The error of the “WWJD?” movement is the gradual decline into situational ethics at the expense of the Word of God. How difficult would it be to change the slogan and begin again with “What did Jesus Do?” In the acronym it is a change of one letter (WWJD? to WDJD?)! The difficulty would be enormous for 2 reasons: 1) The place of the lax mind in 21st Century Christendom, and 2 ) the amount of capital involved in recalling the old campaign jingle and exercising a new one. Studying is too difficult. It is far easier to imagine what Jesus would have done, that to “…search the Scriptures…” (John 5:39). Searching the Scriptures implies a nobility that few desire (Acts 17:11). And imagine the amount of capital that it would take to wipe out the wrong teaching and replace it with the truth? It would be a matter of willingness for “Christian” bookstores to possibly drop in their sales with all this paraphernalia, and to promote the truth. Pastors would have to recant their supporting sermons. Books would have to be rewritten. Parents would have to rethink all they have embedded into their children’s minds concerning the ideas they have belabored to teach them for years. And all the current stock in Christian bookstores would have to be discarded.
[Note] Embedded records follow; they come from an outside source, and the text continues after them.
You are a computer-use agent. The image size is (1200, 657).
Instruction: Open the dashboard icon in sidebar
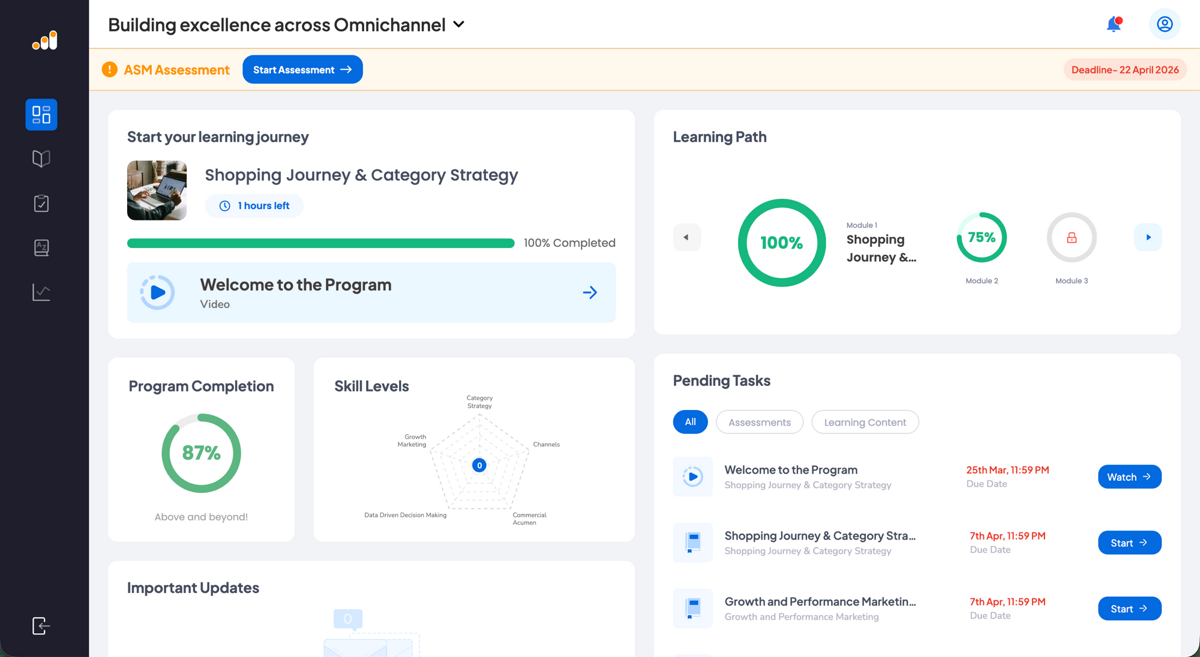41,115
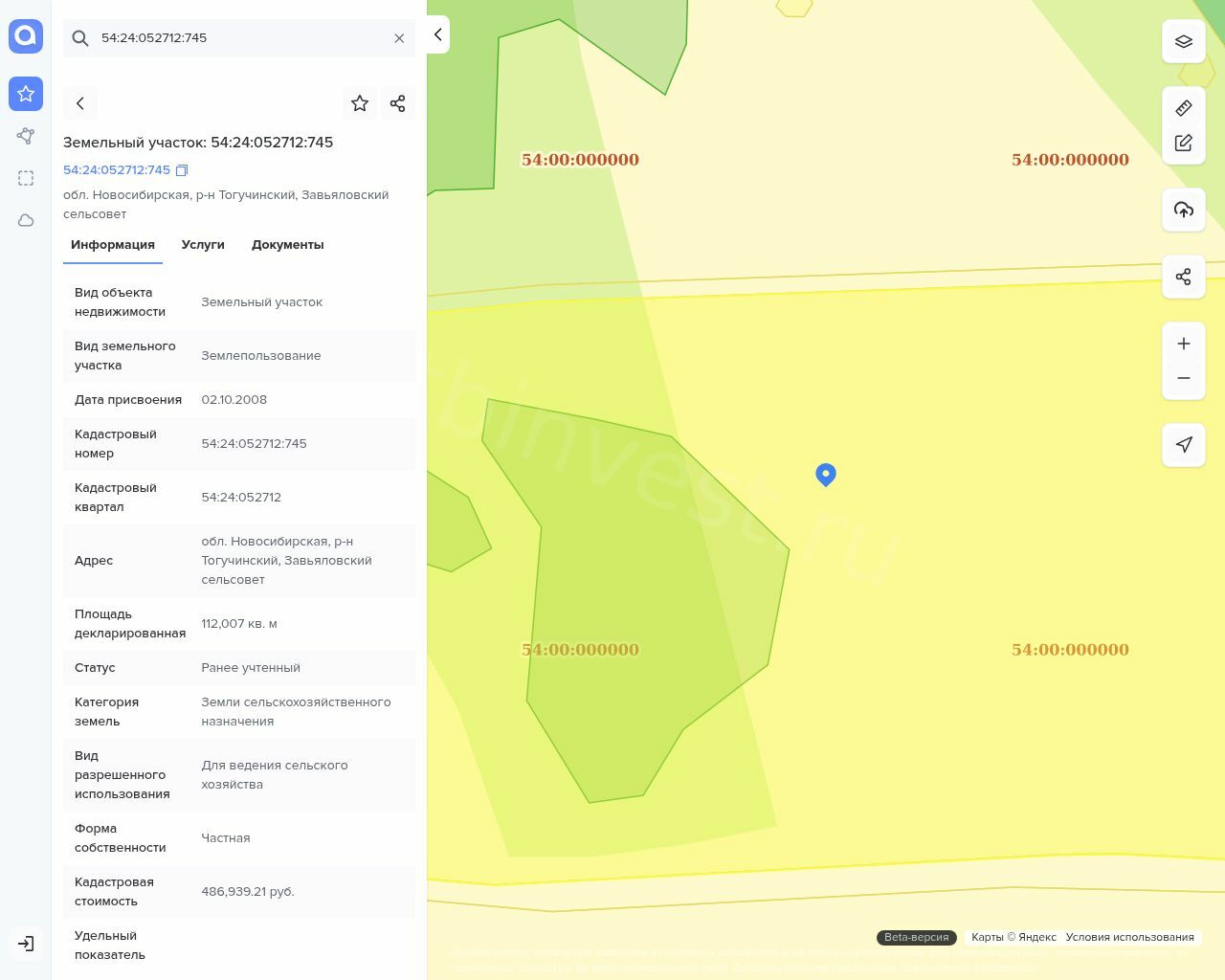The height and width of the screenshot is (980, 1225).
Task: Go back from land plot details
Action: click(80, 103)
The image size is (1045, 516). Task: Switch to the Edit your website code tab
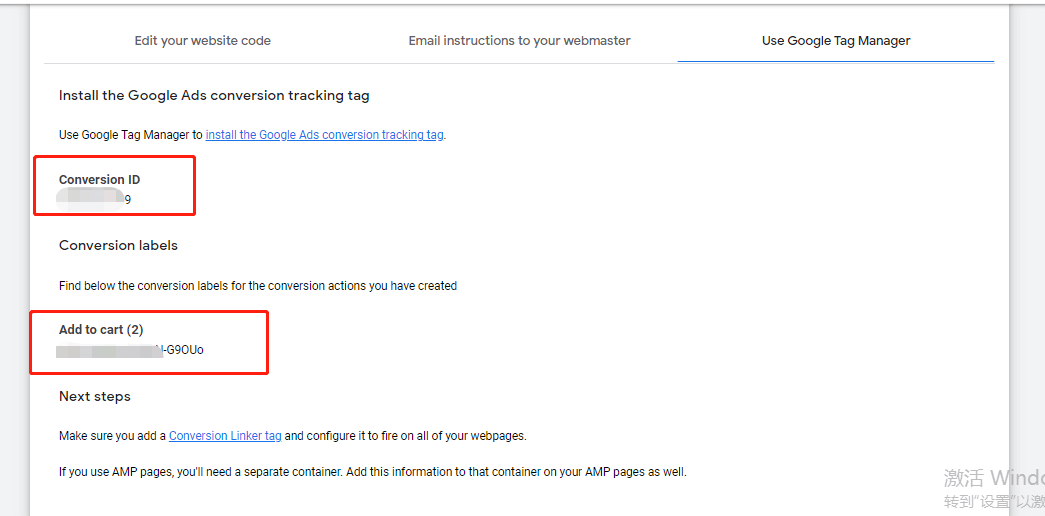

I suppose in rethinking this issue and all that it entails, all the damage it may have done to people’s lives, all the false ethical situations it may have created, and all the sin it may have caused, those who propagate this jingle should ask the question, “What Would Jesus Do?” No, I think not. Rather, they ought to bow before the special revelation God has given us in the Scriptures and in the person of Jesus Christ His only Son. Otherwise, the error may turn into a heretical stance rebelling against the revealed will of God in the Bible – becoming secularists. The road to situational ethics is being traversed even now. We need, again, to recapture the thrust of the Reformation in its authority of the Word of God. We must teach the next generation not to rely on their own ideas about Scripture, but on the Scripture itself.